Three years of a pay freeze in local government coupled with an estimated 65,000 job losses in the past 12 months and attacks on terms and conditions covering everything from weekend enhancements, shift allowances and overtime to mileage rates, car allowance and contracted hours, etc – it all adds up to a grim picture for local government workers.
Pay negotiations are at an impasse, with a theoretical 1 per cent pay offer plus strings – the strings being even more cuts and moves locally to try to undermine existing national agreements. The Twitter campaign and postcard lobbying over pay has obviously not got the employers quaking in their boots.
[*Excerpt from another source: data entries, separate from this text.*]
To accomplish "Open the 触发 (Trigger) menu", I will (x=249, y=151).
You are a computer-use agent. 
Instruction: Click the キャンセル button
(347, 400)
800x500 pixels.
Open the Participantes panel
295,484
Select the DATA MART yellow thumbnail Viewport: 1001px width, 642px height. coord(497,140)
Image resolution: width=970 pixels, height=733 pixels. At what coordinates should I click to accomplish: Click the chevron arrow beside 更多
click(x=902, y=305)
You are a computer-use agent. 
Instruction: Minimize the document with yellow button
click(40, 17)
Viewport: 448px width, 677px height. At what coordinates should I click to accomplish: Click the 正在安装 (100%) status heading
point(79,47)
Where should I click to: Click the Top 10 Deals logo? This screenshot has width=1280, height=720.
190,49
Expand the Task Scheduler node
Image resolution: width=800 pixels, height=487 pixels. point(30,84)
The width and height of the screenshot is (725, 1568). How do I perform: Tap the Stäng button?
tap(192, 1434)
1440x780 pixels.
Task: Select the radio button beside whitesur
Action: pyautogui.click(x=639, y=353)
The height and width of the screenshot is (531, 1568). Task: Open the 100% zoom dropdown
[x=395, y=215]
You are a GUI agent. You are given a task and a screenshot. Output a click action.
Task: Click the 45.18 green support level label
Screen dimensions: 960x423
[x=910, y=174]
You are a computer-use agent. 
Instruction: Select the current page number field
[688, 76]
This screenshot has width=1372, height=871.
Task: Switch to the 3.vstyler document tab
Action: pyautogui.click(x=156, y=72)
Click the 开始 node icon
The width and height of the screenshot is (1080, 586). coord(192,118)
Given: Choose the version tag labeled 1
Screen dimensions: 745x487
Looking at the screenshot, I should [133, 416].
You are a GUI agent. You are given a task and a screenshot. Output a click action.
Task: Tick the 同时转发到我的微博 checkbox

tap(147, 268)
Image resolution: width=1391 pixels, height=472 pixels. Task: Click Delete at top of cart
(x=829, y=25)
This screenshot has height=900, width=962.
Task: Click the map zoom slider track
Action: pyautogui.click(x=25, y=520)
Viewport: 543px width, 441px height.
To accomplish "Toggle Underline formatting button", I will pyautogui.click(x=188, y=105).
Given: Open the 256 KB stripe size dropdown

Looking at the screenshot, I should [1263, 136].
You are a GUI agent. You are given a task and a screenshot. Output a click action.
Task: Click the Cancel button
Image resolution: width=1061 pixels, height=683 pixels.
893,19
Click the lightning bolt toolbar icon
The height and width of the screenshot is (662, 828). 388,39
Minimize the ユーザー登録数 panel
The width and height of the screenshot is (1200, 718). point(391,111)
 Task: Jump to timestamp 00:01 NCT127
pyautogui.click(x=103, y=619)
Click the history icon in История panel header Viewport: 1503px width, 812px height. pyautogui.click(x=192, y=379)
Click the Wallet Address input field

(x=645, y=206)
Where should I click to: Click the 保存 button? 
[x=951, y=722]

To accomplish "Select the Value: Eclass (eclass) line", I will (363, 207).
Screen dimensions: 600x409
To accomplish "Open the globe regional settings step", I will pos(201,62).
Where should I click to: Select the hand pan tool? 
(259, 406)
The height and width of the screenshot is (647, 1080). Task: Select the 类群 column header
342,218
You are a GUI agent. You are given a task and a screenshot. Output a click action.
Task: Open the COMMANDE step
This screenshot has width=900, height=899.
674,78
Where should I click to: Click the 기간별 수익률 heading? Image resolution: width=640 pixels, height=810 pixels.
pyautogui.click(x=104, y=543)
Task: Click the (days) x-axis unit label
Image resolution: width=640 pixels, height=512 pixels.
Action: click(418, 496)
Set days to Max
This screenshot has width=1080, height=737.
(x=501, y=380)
Initial analysis of workers receiving benefits to top up low wages shows over 800,000 receiving Council Tax benefit and over 900,000 receiving Housing Benefit – 93 per cent of all new Housing Benefit claims are now from workers in work. As many as 60 per cent of the workforce could be in receipt of some form of “benefit” – housing, childcare etc.
So workers face a real reduction in income: with the value of local government workers’ wages having dropped by at least 13 per cent since 2009, the reduction in state benefits, mounting debt and rising utility, food and transport costs will mean very hard choices. Either workers will re-learn how to fight for wages or face ever-growing impoverishment.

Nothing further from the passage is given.